> _Objective_: Recast every one of the rows below as a numbered list, with each line as its own item and all blank lines omitted.

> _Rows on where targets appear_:
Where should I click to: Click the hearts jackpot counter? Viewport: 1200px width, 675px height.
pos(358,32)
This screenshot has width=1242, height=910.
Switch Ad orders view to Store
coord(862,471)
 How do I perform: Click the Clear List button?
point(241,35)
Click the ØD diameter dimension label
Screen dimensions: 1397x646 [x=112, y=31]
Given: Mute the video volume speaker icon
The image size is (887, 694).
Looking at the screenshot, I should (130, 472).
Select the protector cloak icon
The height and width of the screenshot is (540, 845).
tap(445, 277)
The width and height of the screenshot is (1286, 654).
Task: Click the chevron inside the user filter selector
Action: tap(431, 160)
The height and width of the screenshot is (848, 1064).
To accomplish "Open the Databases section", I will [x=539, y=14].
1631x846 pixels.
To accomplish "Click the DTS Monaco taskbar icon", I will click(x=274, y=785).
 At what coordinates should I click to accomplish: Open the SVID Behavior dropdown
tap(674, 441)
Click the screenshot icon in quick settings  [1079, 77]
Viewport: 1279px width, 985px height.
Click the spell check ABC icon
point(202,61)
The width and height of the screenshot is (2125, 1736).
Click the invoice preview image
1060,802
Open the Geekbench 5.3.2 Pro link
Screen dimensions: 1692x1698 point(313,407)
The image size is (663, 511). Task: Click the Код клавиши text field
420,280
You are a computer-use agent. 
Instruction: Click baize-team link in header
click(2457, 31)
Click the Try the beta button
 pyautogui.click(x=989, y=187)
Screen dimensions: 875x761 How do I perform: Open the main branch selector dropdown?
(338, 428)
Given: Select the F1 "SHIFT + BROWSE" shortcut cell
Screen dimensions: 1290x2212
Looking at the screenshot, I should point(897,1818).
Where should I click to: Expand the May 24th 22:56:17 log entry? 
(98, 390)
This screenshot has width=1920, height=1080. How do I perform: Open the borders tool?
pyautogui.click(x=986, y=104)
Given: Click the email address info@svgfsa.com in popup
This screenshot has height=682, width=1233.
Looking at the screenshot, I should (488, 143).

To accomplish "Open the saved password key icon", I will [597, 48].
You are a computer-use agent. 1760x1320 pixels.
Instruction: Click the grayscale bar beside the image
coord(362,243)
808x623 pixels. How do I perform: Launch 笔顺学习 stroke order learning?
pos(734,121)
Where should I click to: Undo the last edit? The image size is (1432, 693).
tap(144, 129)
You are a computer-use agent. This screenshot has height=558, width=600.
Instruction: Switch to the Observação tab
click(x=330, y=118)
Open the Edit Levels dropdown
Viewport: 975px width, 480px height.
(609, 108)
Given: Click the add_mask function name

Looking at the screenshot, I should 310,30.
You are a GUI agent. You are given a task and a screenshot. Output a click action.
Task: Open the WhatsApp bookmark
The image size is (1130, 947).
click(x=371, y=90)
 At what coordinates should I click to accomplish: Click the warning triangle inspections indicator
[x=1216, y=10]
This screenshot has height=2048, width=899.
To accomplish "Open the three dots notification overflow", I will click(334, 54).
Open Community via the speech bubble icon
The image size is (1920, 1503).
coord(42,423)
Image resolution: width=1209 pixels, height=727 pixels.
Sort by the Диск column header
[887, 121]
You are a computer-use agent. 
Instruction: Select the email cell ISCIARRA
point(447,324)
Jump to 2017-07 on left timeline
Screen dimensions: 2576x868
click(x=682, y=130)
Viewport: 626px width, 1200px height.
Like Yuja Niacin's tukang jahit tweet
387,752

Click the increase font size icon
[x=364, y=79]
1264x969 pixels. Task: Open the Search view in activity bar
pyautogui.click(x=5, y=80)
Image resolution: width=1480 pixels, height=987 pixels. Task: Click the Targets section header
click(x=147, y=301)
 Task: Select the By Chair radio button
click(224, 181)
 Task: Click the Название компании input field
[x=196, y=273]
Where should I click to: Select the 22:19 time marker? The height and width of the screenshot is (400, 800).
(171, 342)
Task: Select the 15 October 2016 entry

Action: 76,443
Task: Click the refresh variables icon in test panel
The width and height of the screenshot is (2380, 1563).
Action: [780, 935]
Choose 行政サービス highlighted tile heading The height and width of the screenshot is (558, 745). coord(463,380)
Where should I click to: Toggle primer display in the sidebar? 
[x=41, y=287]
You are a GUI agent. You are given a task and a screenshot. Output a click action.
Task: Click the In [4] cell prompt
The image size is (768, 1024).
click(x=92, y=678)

> _Task result_:
1. Where should I click to: Click the hearts jackpot counter? Viewport: 1200px width, 675px height.
2. pos(358,32)
3. This screenshot has width=1242, height=910.
4. Switch Ad orders view to Store
5. coord(862,471)
6.  How do I perform: Click the Clear List button?
7. point(241,35)
8. Click the ØD diameter dimension label
9. Screen dimensions: 1397x646 [x=112, y=31]
10. Given: Mute the video volume speaker icon
11. The image size is (887, 694).
12. Looking at the screenshot, I should (130, 472).
13. Select the protector cloak icon
14. The height and width of the screenshot is (540, 845).
15. tap(445, 277)
16. The width and height of the screenshot is (1286, 654).
17. Task: Click the chevron inside the user filter selector
18. Action: tap(431, 160)
19. The height and width of the screenshot is (848, 1064).
20. To accomplish "Open the Databases section", I will [x=539, y=14].
21. 1631x846 pixels.
22. To accomplish "Click the DTS Monaco taskbar icon", I will click(x=274, y=785).
23.  At what coordinates should I click to accomplish: Open the SVID Behavior dropdown
24. tap(674, 441)
25. Click the screenshot icon in quick settings  [1079, 77]
26. Viewport: 1279px width, 985px height.
27. Click the spell check ABC icon
28. point(202,61)
29. The width and height of the screenshot is (2125, 1736).
30. Click the invoice preview image
31. 1060,802
32. Open the Geekbench 5.3.2 Pro link
33. Screen dimensions: 1692x1698 point(313,407)
34. The image size is (663, 511). Task: Click the Код клавиши text field
35. 420,280
36. You are a computer-use agent. 
37. Instruction: Click baize-team link in header
38. click(2457, 31)
39. Click the Try the beta button
40.  pyautogui.click(x=989, y=187)
41. Screen dimensions: 875x761 How do I perform: Open the main branch selector dropdown?
42. (338, 428)
43. Given: Select the F1 "SHIFT + BROWSE" shortcut cell
44. Screen dimensions: 1290x2212
45. Looking at the screenshot, I should point(897,1818).
46. Where should I click to: Expand the May 24th 22:56:17 log entry? 
47. (98, 390)
48. This screenshot has width=1920, height=1080. How do I perform: Open the borders tool?
49. pyautogui.click(x=986, y=104)
50. Given: Click the email address info@svgfsa.com in popup
51. This screenshot has height=682, width=1233.
52. Looking at the screenshot, I should (488, 143).
53. To accomplish "Open the saved password key icon", I will [597, 48].
54. You are a computer-use agent. 1760x1320 pixels.
55. Instruction: Click the grayscale bar beside the image
56. coord(362,243)
57. 808x623 pixels. How do I perform: Launch 笔顺学习 stroke order learning?
58. pos(734,121)
59. Where should I click to: Undo the last edit? The image size is (1432, 693).
60. tap(144, 129)
61. You are a computer-use agent. This screenshot has height=558, width=600.
62. Instruction: Switch to the Observação tab
63. click(x=330, y=118)
64. Open the Edit Levels dropdown
65. Viewport: 975px width, 480px height.
66. (609, 108)
67. Given: Click the add_mask function name
68. Looking at the screenshot, I should 310,30.
69. You are a GUI agent. You are given a task and a screenshot. Output a click action.
70. Task: Open the WhatsApp bookmark
71. The image size is (1130, 947).
72. click(x=371, y=90)
73.  At what coordinates should I click to accomplish: Click the warning triangle inspections indicator
74. [x=1216, y=10]
75. This screenshot has height=2048, width=899.
76. To accomplish "Open the three dots notification overflow", I will click(334, 54).
77. Open Community via the speech bubble icon
78. The image size is (1920, 1503).
79. coord(42,423)
80. Image resolution: width=1209 pixels, height=727 pixels.
81. Sort by the Диск column header
82. [887, 121]
83. You are a computer-use agent. 
84. Instruction: Select the email cell ISCIARRA
85. point(447,324)
86. Jump to 2017-07 on left timeline
87. Screen dimensions: 2576x868
88. click(x=682, y=130)
89. Viewport: 626px width, 1200px height.
90. Like Yuja Niacin's tukang jahit tweet
91. 387,752
92. Click the increase font size icon
93. [x=364, y=79]
94. 1264x969 pixels. Task: Open the Search view in activity bar
95. pyautogui.click(x=5, y=80)
96. Image resolution: width=1480 pixels, height=987 pixels. Task: Click the Targets section header
97. click(x=147, y=301)
98.  Task: Select the By Chair radio button
99. click(224, 181)
100.  Task: Click the Название компании input field
101. [x=196, y=273]
102. Where should I click to: Select the 22:19 time marker? The height and width of the screenshot is (400, 800).
103. (171, 342)
104. Task: Select the 15 October 2016 entry
105. Action: 76,443
106. Task: Click the refresh variables icon in test panel
107. The width and height of the screenshot is (2380, 1563).
108. Action: [780, 935]
109. Choose 行政サービス highlighted tile heading The height and width of the screenshot is (558, 745). coord(463,380)
110. Where should I click to: Toggle primer display in the sidebar? 
111. [x=41, y=287]
112. You are a GUI agent. You are given a task and a screenshot. Output a click action.
113. Task: Click the In [4] cell prompt
114. The image size is (768, 1024).
115. click(x=92, y=678)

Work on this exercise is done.